The first nationally distributed children's series to feature an Indigenous girl living in Alaska as the lead character has been awarded a prestigious Peabody Award.

'Molly of Denali' one of 60 nominees chosen this year from nearly 1,300 entries

Molly of Denali is an action-adventure comedy for kids that follows the adventures of feisty and resourceful 10-year-old Molly Mabray, an Indigenous girl living in Alaska. (CBC)

The first nationally distributed children's series to feature an Indigenous girl living in Alaska as the lead character has been awarded a prestigious Peabody Award.

KTVA-TV reported Monday that PBS program Molly of Denali won the award in the children's and youth division. The series is a co-production with CBC Kids.

The show focuses on the cartoon character Molly Mabray, an Indigenous girl living in Alaska of Gwich'in, Koyukon, Dena'ina, and Athabascan heritage.

The program, which first aired in the summer of 2019, depicts the 10-year-old helping her parents run the Denali Trading Post while promoting Alaska Native values and literacy.

There were 60 nominees chosen this year for the Peabody Awards from nearly 1,300 entries spanning radio and podcasts, digital platforms and television.

The shows covered a broad range of issues from the criminal justice system, to the MeToo movement and immigrant rights.

Dorothea Gillim, executive producer and co-creator of 'Molly of Denali,' at the Anchorage Museum in Anchorage, Alaska in 2019. (Mark Thiessen/The Associated Press)

Molly of Denali creator and executive producer Dorothea Gillim accepted the award on behalf of the show.

"Stories are so important," Gillim said. "They help us make meaning of who we are, of our experiences."

The stories children hear or watch "informs their sense of self and their outlook on others," Gillim said.

Indigenous children need to see themselves depicted onscreen as heroes, while non-Indigenous children should learn about cultures that have been stigmatized and marginalized over time, Gillim said.

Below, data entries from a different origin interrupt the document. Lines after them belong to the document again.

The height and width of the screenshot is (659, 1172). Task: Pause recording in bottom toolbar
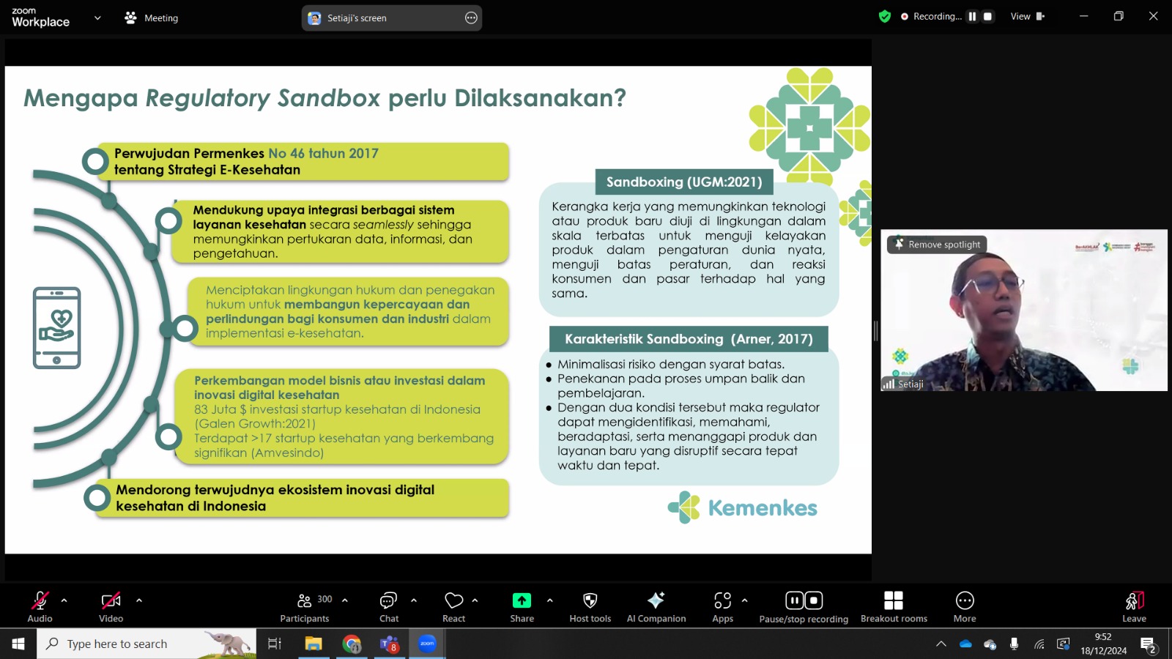click(794, 600)
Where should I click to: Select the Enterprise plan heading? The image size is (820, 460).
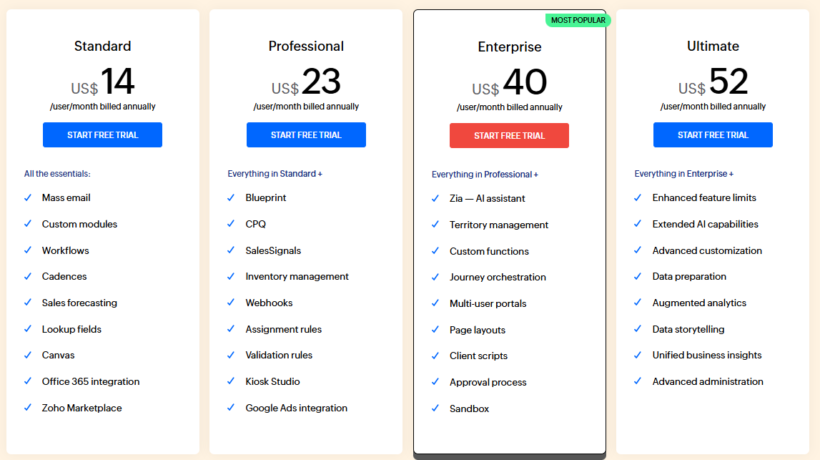click(509, 47)
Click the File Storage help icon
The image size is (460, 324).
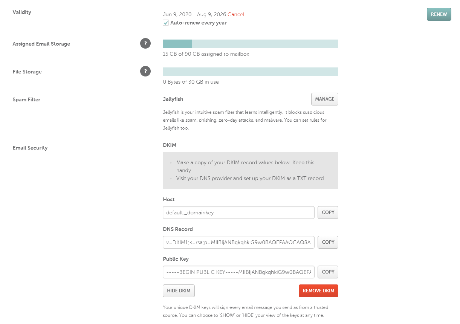(145, 71)
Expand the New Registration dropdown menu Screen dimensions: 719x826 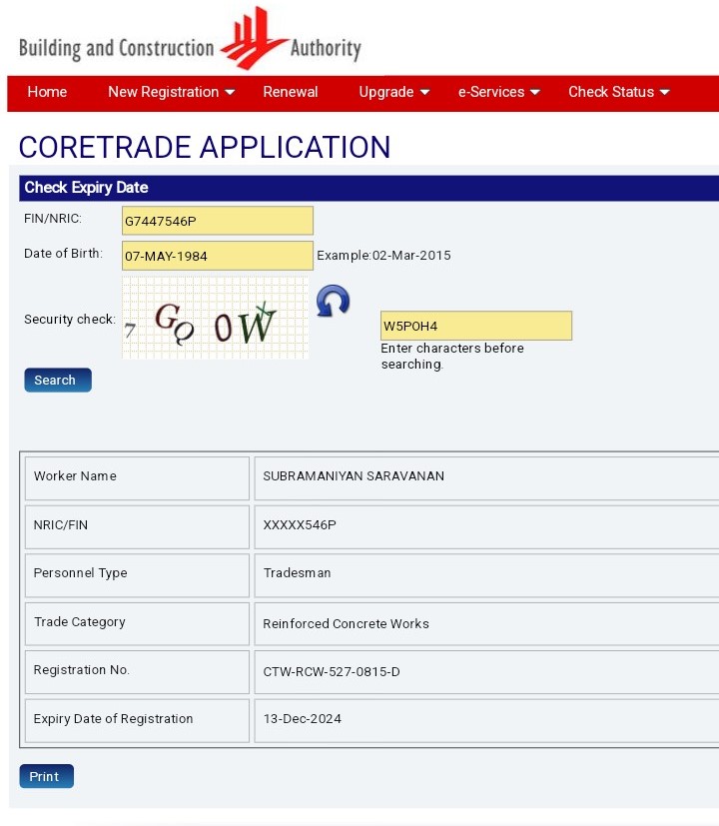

The show's producers said 20 per cent of Americans believe Indigenous people no longer exist.

The Peabody Awards, founded and based at the University of Georgia, are decided by a jury that includes industry professionals, media scholars, critics and journalists.

Molly of Denali continues to air Wednesdays and Saturdays on CBC and is also available to stream on CBC Gem.